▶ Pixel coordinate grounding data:

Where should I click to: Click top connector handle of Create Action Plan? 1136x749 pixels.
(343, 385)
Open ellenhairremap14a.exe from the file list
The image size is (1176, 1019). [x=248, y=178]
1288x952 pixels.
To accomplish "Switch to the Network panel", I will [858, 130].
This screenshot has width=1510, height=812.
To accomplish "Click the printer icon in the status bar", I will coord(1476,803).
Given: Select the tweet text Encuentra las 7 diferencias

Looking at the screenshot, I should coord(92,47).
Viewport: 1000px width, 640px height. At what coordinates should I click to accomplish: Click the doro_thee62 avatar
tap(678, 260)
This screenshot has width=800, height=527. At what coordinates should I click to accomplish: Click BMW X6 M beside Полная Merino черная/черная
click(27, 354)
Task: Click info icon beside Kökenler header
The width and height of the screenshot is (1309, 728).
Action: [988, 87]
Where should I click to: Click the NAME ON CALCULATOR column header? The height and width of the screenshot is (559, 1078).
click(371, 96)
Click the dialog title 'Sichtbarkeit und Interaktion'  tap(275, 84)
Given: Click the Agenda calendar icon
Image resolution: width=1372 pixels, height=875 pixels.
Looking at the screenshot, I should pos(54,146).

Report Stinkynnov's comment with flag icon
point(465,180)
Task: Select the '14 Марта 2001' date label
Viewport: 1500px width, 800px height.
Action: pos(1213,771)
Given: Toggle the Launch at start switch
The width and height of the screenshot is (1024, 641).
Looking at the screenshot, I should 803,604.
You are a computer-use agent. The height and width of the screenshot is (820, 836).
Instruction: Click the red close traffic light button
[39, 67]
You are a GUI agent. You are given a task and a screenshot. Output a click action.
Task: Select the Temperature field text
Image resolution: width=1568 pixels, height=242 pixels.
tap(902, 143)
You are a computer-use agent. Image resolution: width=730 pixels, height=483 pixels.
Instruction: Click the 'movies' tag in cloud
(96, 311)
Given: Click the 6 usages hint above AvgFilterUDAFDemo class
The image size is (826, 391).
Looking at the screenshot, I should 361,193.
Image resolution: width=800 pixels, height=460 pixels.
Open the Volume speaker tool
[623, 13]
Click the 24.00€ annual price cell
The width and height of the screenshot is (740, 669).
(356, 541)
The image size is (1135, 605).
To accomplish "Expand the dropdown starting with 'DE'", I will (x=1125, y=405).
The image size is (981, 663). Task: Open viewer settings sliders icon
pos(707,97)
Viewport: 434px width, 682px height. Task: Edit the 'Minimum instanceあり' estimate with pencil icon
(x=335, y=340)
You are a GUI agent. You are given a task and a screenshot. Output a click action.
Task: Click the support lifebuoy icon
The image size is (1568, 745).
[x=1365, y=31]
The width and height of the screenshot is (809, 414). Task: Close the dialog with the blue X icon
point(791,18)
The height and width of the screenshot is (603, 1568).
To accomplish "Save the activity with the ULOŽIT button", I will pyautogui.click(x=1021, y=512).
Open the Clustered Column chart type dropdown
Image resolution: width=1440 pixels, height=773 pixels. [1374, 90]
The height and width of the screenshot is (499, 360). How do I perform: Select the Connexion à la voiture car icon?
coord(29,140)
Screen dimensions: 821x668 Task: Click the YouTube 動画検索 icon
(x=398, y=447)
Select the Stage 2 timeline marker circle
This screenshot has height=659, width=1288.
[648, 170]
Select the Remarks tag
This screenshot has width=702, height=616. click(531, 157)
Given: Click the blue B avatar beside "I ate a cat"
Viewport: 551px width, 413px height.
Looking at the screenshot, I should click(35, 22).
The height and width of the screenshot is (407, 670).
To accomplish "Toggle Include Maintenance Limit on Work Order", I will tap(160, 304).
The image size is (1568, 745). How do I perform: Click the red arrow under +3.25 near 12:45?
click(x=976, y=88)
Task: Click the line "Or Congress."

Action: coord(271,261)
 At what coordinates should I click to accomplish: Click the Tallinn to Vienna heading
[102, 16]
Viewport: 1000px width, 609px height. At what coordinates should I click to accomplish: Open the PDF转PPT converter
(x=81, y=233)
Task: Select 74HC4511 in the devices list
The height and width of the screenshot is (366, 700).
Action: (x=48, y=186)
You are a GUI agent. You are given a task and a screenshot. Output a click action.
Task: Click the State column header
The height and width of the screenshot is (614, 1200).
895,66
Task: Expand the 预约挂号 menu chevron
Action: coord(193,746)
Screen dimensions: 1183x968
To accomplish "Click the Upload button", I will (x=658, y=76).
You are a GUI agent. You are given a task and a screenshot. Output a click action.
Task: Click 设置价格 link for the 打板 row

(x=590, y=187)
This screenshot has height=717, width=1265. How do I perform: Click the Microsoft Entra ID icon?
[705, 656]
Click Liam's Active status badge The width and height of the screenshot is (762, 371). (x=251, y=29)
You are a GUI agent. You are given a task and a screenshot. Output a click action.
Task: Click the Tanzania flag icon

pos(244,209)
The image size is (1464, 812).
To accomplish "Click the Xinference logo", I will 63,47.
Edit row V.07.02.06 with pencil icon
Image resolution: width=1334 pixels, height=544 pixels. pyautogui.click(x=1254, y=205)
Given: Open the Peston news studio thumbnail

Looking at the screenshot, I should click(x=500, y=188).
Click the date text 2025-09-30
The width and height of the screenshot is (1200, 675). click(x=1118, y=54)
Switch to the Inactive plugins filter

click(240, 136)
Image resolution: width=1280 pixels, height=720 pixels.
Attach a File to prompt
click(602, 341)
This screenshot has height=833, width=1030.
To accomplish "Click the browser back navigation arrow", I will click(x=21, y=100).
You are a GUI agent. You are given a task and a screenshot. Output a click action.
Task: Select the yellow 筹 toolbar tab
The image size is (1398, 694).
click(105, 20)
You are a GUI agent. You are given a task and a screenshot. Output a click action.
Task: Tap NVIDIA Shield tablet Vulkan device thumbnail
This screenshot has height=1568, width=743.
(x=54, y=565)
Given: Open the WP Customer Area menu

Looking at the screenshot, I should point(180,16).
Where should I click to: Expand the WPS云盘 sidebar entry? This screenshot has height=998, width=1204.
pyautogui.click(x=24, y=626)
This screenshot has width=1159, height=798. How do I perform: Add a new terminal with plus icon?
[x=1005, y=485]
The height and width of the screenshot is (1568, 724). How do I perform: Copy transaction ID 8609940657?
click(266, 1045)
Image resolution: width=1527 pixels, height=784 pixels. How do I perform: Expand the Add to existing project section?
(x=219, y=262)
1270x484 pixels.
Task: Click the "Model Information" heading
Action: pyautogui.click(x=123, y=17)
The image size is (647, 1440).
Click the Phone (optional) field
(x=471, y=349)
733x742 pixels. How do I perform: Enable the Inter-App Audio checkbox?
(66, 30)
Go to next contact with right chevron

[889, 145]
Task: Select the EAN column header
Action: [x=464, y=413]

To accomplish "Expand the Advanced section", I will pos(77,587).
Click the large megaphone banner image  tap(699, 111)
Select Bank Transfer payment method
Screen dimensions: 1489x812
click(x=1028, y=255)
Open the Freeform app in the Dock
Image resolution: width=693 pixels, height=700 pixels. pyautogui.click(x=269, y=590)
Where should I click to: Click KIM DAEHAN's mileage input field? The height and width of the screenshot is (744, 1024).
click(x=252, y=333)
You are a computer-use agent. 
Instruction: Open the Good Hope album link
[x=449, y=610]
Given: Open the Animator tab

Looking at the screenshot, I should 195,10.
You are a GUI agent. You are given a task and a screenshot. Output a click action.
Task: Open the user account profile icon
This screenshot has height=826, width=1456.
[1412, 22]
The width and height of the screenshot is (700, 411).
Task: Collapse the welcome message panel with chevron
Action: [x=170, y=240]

▶ Requirement:
Among the entries above, how many lines hold the string "status"? Answer with the bare number.

▶ Task response:
2